Greece, US foreign ministers to meet on Friday
The summit comes amid a rise in Eastern Mediterranean tensionsEuropost
The foreign ministers of Greece and the United States will reportedly meet in Vienna on Friday, 14 August, to discuss tensions in the Eastern Mediterranean, namely the dispute between Athens and Ankara over hydrocarbon resources.
“Talks will focus on developments in the Eastern Mediterranean in light of Turkey’s escalating violations,” the Greek Foreign Ministry said in a statement,
As Reuters reports, the meeting between Greek Foreign Minister Nikos Dendias and US Secretary of State Mike Pompeo comes days after Turkey dispatched the seismic survey vessel Oruc Reis to an area of sea claimed by both nations, saying it will operate there until 23 August. Turkey has also said it plans to issue gas exploration and drilling licences in the region, somewhere between the Greek island of Crete and Cyprus, this month.
These moves, days after Greece signed a maritime deal with Egypt which angered Ankara, have further raised tensions with its neighbour, ending a brief period of calm brokered by Germany.
Dendias urged Turkey on Tuesday to “immediately leave the Greek continental shelf” saying the country was determined to defend its sovereign rights. Athens has also called for an emergency EU meeting to address the issue, which has been set for Friday at 1300 GMT, and will be held via teleconference.

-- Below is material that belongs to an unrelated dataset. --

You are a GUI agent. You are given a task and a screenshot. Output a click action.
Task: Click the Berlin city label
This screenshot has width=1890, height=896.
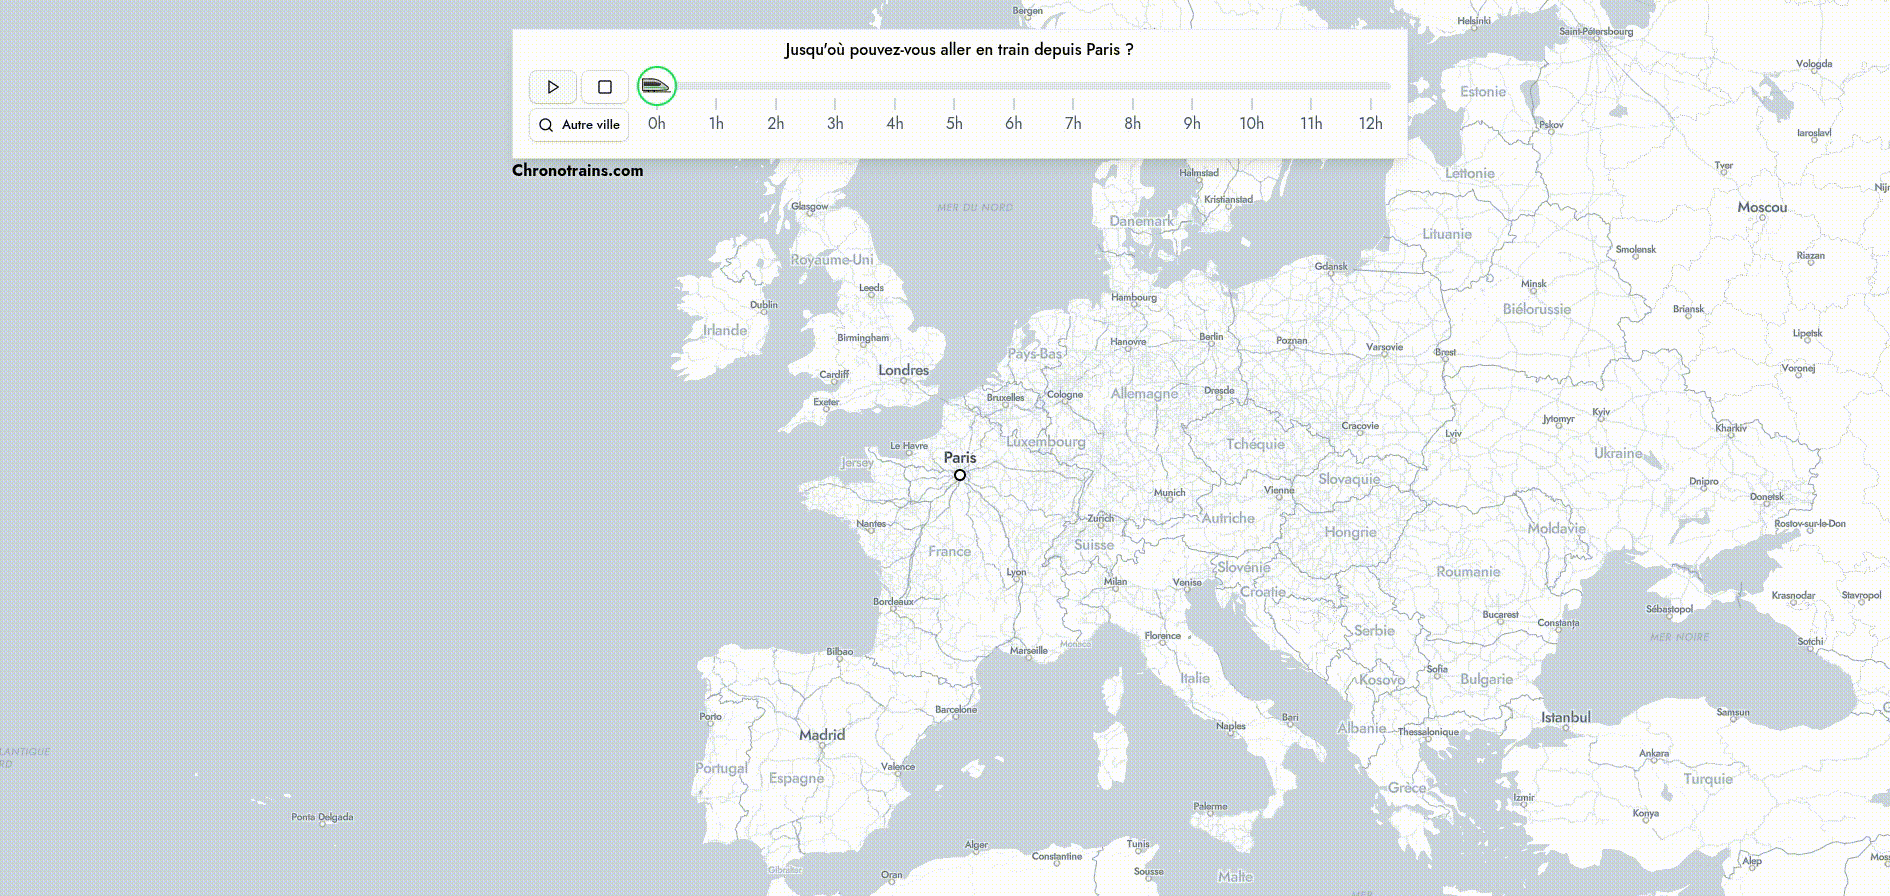[x=1211, y=337]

NATO allies Greece and Turkey vehemently disagree about their overlapping claims on hydrocarbon resources in the eastern Meditteranean, based on conflicting views of how far their continental shelves extend in waters dotted with islands.
The United States has appealed for a resumption of direct talks between Turkey and Greece, which Turkish presidential spokesman Ibrahim Kalin said had been underway for two months until they were broken off last week.
Turkey said the deal with Egypt - which Greek diplomats said effectively nullified an accord between Turkey and the internationally recognised government of Libya - showed it could not trust Athens, and vowed to continue surveying waters that are also claimed by Greece and Cyprus.